After Hurricane Katrina, many people were blamed for the disastrous results and the loss of life. Again, I don't know God's purpose with this. Tragic, heartbreaking, devestating. Yet, He was in control the entire time and still is in control.
April 27, 2011....my birthday. Yet, I won't remember it as a birthday. I will remember it as a time that our state was hit with one of the worst tornado outbreaks in history. What is the reason? Yet, one more time I'm without an answer. Who is in control? I have an answer for that. God. The same God who was in control the day before, on April 26th, is still in control on April 28th as citizens sift through to salvage belongings and begin healing. We will not always know God's purpose, but we can always know that He will restore His people. I can't help but think that His heart must ache for the church to rise and show His love. I have seen that today. People searching for places to help. Strangers arriving in communities just because they want to donate their time or resources.
I was listening to Travis Cottrell singing "My Inheritance" this evening.
I will shout, I will sing, Jesus You're my everything.
I am rich, I am blessed...
In Psalm, the Father tells us, "be still and know that I am God." Still is not easy for me. I'm waiting. I know He has something for me to do over the next few days. I know that if I jump ahead of Him, I'll mess it up. If I wait for His leadership, I will be allowed to bless someone else. I'll be able to show His love.
I am rich, I am blessed....not because I retained my material posessions, but because I am a daughter of the King. Not force of nature can ever take that from me.

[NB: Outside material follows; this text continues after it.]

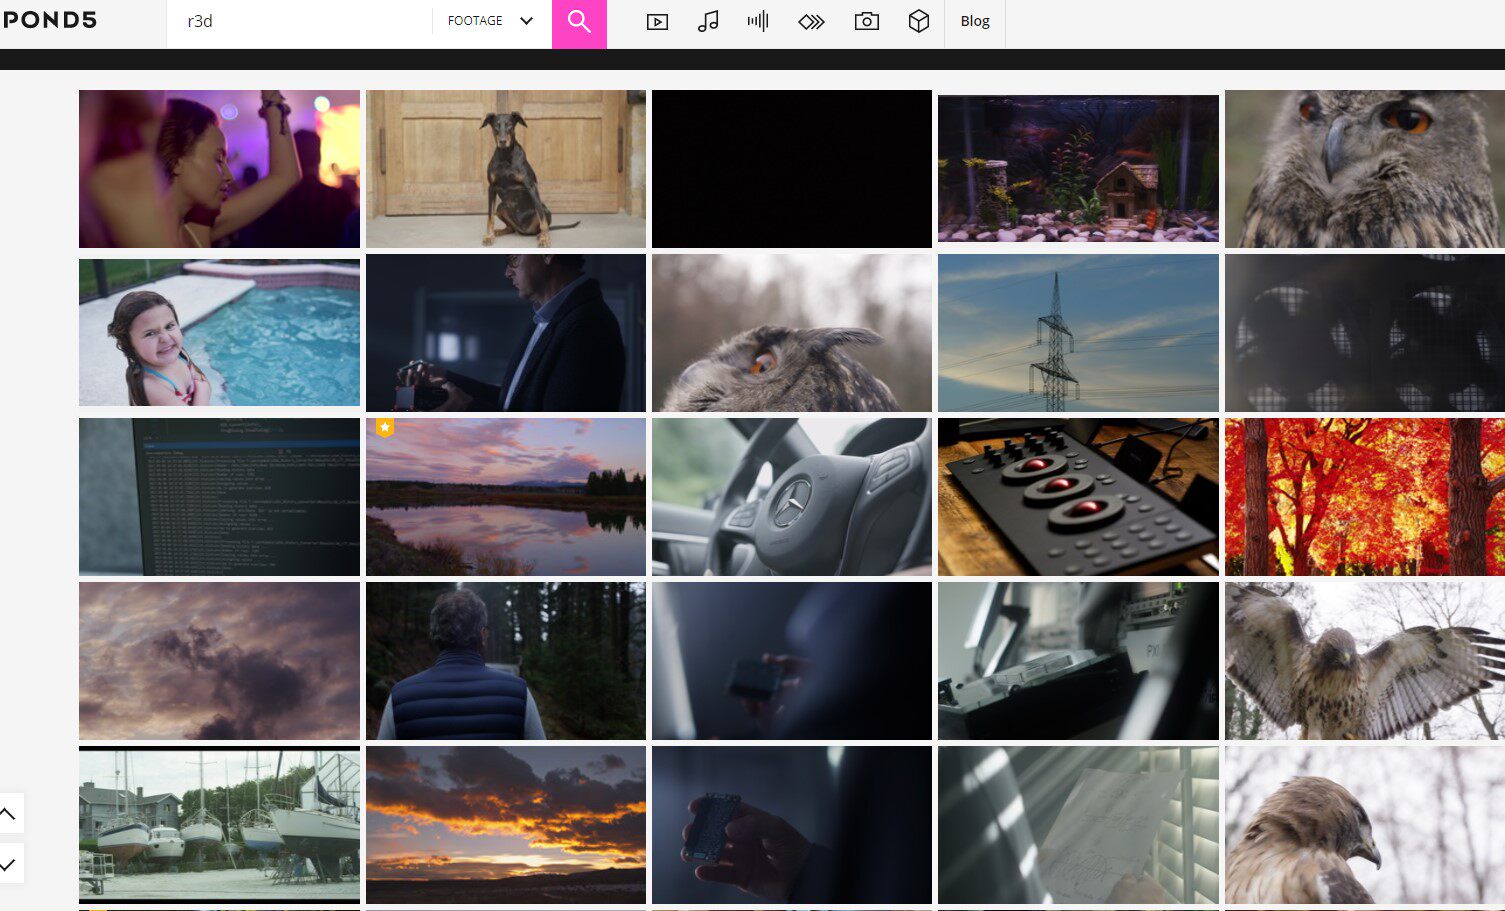Open the 3D Models cube icon
Screen dimensions: 1505x911
pyautogui.click(x=919, y=20)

The most encouraging thing I heard today occurred while I was listening to our local radio station that is an affiliate of Moody broadcasting 90.7, WGRW Grace radio. At 7:30, I heard Jon Holder express his thoughts on the events and hear his heart that seemed to pour out a message of grace and hope straight from the Father. Then, later in the afternoon, I had the opportunity to listen to an individual from Moody broadcasting outside of the south. He was speaking with a gentleman from Alabama affiliated with MBN stations here in our state. The concern from the Christian community was so sincere. You could hear the sincerity in their voice. Repeatedly asking, "How can we pray specifically for those involved in this tragedy?" Begging to know how they could help. I couldn't help but reflect back on the individual from the Washington Post. The secular media compared to this precious man of God. Insults and attempts to blame individuals from one media source. Prayer, concern, and compassion from another media source. Once again, I am thanking God for His children who are in tune with His heart as they minister to others. May I remember this attitude and where my heart needs to be.